My favorite story that best represents this theme of hope is a novella from the book Different Seasons, titled “Rita Hayworth and The Shawshank Redemption”. Told in the first person, the story is narrated by Red, an inmate at Shawshank Correctional Facility. While Red narrates, his tale is about his friend, Andy DuFresne. Accused of a double murder, Andy maintains his innocence. His standoffish manner and calm determination turn the jury against him and he is sentenced to back-to-back life sentences in Shawshank. He’s basically never getting out.
If you’ve only seen the movie based on this novella, you need to read the story. Books and stories unfold so differently from their cinematic offspring. The movie does a good job by casting Morgan Freeman as Red and letting him narrate over the action, but there’s just no feeling like words unfurling on paper, your fingers itching to flip pages to see what happens.
Red takes us through Andy’s years in Shawshank.
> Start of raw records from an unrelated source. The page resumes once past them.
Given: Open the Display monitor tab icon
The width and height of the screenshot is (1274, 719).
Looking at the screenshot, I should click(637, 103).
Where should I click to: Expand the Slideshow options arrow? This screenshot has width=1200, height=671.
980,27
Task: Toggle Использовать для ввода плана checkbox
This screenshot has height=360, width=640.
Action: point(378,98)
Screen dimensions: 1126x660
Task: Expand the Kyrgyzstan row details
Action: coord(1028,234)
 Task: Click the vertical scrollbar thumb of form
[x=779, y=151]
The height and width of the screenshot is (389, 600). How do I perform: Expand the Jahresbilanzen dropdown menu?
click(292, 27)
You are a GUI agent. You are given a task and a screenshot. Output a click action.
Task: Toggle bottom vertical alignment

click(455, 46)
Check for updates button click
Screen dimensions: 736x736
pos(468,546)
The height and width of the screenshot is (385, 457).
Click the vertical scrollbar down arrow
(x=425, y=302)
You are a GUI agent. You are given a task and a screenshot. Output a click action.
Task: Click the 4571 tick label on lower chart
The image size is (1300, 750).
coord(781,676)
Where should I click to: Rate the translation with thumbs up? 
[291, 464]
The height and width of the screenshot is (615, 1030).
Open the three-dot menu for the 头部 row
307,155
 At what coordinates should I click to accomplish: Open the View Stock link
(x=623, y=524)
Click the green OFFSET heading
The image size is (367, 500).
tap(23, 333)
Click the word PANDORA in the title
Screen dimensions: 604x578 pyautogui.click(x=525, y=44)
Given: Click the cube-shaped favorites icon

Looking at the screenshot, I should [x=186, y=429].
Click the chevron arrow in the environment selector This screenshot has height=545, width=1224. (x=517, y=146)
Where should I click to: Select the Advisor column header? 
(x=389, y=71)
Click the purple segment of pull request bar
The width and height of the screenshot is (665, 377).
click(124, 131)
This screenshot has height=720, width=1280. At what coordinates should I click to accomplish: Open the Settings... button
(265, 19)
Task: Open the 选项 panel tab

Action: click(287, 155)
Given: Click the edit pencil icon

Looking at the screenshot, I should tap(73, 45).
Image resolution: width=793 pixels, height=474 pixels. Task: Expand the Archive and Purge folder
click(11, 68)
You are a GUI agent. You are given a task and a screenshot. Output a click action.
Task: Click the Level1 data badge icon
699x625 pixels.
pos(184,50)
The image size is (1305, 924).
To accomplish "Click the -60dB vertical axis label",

A loner at first, Andy soon becomes a member of Red’s group after an incident while tarring a roof. This also leads to him becoming a financial ‘pet’ for the warden and prison guards. Before long, Andy is doing taxes and filling out legal paper work for the employees. The warden recognizes his intelligence and soon has the inmate conducting an elaborate money laundering scheme.
Despite his friends and new consulting position, Andy’s life in Shawshank is far from easy. I warn you: this is a Stephen King story about a men’s prison. These men are serving hard time for crimes they committed. While detailed descriptions are not given, what is conveyed in crude terms and language lets you know exactly what is happening. Andy is targeted by a clique of bullies who torment him. He fights but doesn’t always win. No matter, because he fights again. He is repeatedly beaten and abused, but each time rises to carry on. He never gives up hope.
One afternoon in the prison yard, Andy tells Red about a small town in Mexico called Zihuatanejo. Dreams of the azure waters of the Pacific and what his life could be sustain him through the gritty reality of imprisonment. He tells Red of a tree standing sentinel in a field in Buxton, Maine, shading a stone fence. When Red gets out, Andy asks him to go to that tree and look for an unusual rock.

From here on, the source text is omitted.